» Work task
Please retype every entry below, keeping it exactly the same.

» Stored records
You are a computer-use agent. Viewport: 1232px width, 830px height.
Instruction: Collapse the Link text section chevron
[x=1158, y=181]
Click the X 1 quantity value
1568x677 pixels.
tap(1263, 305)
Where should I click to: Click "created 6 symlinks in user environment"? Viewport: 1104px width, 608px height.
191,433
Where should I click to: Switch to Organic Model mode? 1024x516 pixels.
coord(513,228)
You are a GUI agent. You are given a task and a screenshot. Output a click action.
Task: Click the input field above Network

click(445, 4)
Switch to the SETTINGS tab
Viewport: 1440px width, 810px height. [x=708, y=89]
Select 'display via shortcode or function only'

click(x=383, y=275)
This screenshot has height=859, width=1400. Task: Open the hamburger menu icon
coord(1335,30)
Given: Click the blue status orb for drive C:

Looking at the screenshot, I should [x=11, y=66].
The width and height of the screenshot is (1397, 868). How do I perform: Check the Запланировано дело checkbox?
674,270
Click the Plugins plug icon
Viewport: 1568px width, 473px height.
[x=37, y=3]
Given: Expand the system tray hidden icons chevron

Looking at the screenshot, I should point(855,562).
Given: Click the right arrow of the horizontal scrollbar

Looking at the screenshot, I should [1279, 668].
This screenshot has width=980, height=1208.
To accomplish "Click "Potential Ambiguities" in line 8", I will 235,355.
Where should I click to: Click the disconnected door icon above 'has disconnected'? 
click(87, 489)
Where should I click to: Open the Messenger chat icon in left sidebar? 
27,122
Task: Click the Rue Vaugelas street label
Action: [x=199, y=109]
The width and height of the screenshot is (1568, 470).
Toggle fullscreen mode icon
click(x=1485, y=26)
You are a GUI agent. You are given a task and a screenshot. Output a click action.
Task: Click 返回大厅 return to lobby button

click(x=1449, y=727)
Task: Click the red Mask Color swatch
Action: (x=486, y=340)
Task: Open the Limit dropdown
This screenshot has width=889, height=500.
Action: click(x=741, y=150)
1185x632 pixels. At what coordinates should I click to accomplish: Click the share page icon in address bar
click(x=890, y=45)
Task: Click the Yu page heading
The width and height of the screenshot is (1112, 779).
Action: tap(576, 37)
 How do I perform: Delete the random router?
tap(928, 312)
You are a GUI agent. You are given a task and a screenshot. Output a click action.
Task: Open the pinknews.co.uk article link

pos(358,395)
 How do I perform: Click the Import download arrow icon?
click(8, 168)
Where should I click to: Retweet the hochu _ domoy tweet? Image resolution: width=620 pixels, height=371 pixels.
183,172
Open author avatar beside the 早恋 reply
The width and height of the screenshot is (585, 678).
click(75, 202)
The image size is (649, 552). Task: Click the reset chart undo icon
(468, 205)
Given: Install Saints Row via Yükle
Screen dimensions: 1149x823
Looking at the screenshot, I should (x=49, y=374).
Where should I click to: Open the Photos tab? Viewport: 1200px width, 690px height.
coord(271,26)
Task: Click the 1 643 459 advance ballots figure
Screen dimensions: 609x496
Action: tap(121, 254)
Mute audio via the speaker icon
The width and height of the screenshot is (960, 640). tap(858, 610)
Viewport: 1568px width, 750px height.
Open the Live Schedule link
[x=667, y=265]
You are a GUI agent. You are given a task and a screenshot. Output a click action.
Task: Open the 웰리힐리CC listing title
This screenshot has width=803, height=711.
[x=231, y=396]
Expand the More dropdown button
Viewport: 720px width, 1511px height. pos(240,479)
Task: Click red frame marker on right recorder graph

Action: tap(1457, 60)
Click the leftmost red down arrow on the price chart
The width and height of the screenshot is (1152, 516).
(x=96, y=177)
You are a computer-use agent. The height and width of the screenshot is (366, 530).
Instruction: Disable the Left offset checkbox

» Task answer
You are a computer-use agent. Viewport: 1232px width, 830px height.
Instruction: Collapse the Link text section chevron
[x=1158, y=181]
Click the X 1 quantity value
1568x677 pixels.
tap(1263, 305)
Where should I click to: Click "created 6 symlinks in user environment"? Viewport: 1104px width, 608px height.
191,433
Where should I click to: Switch to Organic Model mode? 1024x516 pixels.
coord(513,228)
You are a GUI agent. You are given a task and a screenshot. Output a click action.
Task: Click the input field above Network

click(445, 4)
Switch to the SETTINGS tab
Viewport: 1440px width, 810px height. [x=708, y=89]
Select 'display via shortcode or function only'

click(x=383, y=275)
This screenshot has height=859, width=1400. Task: Open the hamburger menu icon
coord(1335,30)
Given: Click the blue status orb for drive C:

Looking at the screenshot, I should [x=11, y=66].
The width and height of the screenshot is (1397, 868). How do I perform: Check the Запланировано дело checkbox?
674,270
Click the Plugins plug icon
Viewport: 1568px width, 473px height.
[x=37, y=3]
Given: Expand the system tray hidden icons chevron

Looking at the screenshot, I should point(855,562).
Given: Click the right arrow of the horizontal scrollbar

Looking at the screenshot, I should [1279, 668].
This screenshot has width=980, height=1208.
To accomplish "Click "Potential Ambiguities" in line 8", I will 235,355.
Where should I click to: Click the disconnected door icon above 'has disconnected'? 
click(87, 489)
Where should I click to: Open the Messenger chat icon in left sidebar? 
27,122
Task: Click the Rue Vaugelas street label
Action: [x=199, y=109]
The width and height of the screenshot is (1568, 470).
Toggle fullscreen mode icon
click(x=1485, y=26)
You are a GUI agent. You are given a task and a screenshot. Output a click action.
Task: Click 返回大厅 return to lobby button

click(x=1449, y=727)
Task: Click the red Mask Color swatch
Action: (x=486, y=340)
Task: Open the Limit dropdown
This screenshot has width=889, height=500.
Action: click(x=741, y=150)
1185x632 pixels. At what coordinates should I click to accomplish: Click the share page icon in address bar
click(x=890, y=45)
Task: Click the Yu page heading
The width and height of the screenshot is (1112, 779).
Action: tap(576, 37)
 How do I perform: Delete the random router?
tap(928, 312)
You are a GUI agent. You are given a task and a screenshot. Output a click action.
Task: Open the pinknews.co.uk article link

pos(358,395)
 How do I perform: Click the Import download arrow icon?
click(8, 168)
Where should I click to: Retweet the hochu _ domoy tweet? Image resolution: width=620 pixels, height=371 pixels.
183,172
Open author avatar beside the 早恋 reply
The width and height of the screenshot is (585, 678).
click(75, 202)
The image size is (649, 552). Task: Click the reset chart undo icon
(468, 205)
Given: Install Saints Row via Yükle
Screen dimensions: 1149x823
Looking at the screenshot, I should (x=49, y=374).
Where should I click to: Open the Photos tab? Viewport: 1200px width, 690px height.
coord(271,26)
Task: Click the 1 643 459 advance ballots figure
Screen dimensions: 609x496
Action: tap(121, 254)
Mute audio via the speaker icon
The width and height of the screenshot is (960, 640). tap(858, 610)
Viewport: 1568px width, 750px height.
Open the Live Schedule link
[x=667, y=265]
You are a GUI agent. You are given a task and a screenshot. Output a click action.
Task: Open the 웰리힐리CC listing title
This screenshot has width=803, height=711.
[x=231, y=396]
Expand the More dropdown button
Viewport: 720px width, 1511px height. pos(240,479)
Task: Click red frame marker on right recorder graph

Action: tap(1457, 60)
Click the leftmost red down arrow on the price chart
The width and height of the screenshot is (1152, 516).
(x=96, y=177)
You are a computer-use agent. The height and width of the screenshot is (366, 530).
Instruction: Disable the Left offset checkbox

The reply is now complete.